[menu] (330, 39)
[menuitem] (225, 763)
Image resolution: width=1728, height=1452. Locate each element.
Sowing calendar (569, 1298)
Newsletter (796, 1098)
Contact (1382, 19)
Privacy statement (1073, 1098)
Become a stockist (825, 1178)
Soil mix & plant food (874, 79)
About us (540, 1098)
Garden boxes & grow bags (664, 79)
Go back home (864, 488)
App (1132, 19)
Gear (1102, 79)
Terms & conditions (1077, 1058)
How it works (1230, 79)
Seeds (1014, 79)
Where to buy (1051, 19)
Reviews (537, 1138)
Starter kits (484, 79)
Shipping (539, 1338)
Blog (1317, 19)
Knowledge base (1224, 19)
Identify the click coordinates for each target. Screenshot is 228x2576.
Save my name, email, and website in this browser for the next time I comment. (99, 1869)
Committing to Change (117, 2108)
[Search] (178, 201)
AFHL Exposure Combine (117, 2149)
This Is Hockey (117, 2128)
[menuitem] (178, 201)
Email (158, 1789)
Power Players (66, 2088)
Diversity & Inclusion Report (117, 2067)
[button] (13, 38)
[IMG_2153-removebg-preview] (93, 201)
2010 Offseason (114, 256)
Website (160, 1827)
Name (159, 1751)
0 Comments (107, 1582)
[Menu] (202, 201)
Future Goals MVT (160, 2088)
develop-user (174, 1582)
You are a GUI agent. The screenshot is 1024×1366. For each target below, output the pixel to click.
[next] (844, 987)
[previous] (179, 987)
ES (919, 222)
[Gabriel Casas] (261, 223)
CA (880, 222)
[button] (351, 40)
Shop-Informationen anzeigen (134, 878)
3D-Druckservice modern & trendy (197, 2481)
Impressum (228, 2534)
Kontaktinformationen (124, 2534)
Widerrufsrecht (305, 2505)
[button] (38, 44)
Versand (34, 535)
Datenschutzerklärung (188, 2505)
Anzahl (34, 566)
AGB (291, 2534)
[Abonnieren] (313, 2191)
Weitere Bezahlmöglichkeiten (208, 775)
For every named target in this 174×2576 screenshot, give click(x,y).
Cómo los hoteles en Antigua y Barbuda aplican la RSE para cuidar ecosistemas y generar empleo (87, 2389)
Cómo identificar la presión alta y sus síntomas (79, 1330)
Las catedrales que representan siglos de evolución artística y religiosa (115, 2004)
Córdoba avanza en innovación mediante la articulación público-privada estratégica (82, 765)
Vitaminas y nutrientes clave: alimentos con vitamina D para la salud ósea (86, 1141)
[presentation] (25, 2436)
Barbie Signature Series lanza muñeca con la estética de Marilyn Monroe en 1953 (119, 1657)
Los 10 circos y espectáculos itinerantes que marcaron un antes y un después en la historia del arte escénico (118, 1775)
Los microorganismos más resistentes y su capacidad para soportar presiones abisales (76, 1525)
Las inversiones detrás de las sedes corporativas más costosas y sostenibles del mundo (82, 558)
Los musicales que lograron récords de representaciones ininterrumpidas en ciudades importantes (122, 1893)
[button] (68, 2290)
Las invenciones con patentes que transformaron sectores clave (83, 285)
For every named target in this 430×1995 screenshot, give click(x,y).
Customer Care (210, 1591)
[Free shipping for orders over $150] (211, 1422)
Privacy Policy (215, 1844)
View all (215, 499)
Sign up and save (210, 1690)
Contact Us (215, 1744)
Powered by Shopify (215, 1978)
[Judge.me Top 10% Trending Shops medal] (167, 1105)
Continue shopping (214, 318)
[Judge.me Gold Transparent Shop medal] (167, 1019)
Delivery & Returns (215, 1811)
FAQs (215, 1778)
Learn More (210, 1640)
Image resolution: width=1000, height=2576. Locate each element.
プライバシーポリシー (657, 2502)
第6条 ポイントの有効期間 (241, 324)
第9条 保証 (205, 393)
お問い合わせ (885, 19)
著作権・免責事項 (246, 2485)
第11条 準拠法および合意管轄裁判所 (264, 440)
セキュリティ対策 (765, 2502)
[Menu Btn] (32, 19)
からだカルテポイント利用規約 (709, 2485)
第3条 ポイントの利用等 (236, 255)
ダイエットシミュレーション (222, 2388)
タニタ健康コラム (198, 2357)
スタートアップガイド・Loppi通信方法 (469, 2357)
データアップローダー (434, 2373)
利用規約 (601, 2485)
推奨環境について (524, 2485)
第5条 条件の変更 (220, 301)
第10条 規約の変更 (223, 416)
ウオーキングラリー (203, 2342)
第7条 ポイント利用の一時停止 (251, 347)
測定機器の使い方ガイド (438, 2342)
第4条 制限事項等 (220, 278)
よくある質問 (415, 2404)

──────────────────────────────

» REQUIREMENT
Write down only the closing run of lines: the one containing "Delivery & Returns (215, 1811)" and every line after it to the end of the entries, exactly.

» YOUR RESPONSE
Delivery & Returns (215, 1811)
FAQs (215, 1778)
Learn More (210, 1640)
Image resolution: width=1000, height=2576. Locate each element.
プライバシーポリシー (657, 2502)
第6条 ポイントの有効期間 (241, 324)
第9条 保証 (205, 393)
お問い合わせ (885, 19)
著作権・免責事項 (246, 2485)
第11条 準拠法および合意管轄裁判所 (264, 440)
セキュリティ対策 (765, 2502)
[Menu Btn] (32, 19)
からだカルテポイント利用規約 (709, 2485)
第3条 ポイントの利用等 (236, 255)
ダイエットシミュレーション (222, 2388)
タニタ健康コラム (198, 2357)
スタートアップガイド・Loppi通信方法 (469, 2357)
データアップローダー (434, 2373)
利用規約 (601, 2485)
推奨環境について (524, 2485)
第5条 条件の変更 (220, 301)
第10条 規約の変更 (223, 416)
ウオーキングラリー (203, 2342)
第7条 ポイント利用の一時停止 (251, 347)
測定機器の使い方ガイド (438, 2342)
第4条 制限事項等 (220, 278)
よくある質問 (415, 2404)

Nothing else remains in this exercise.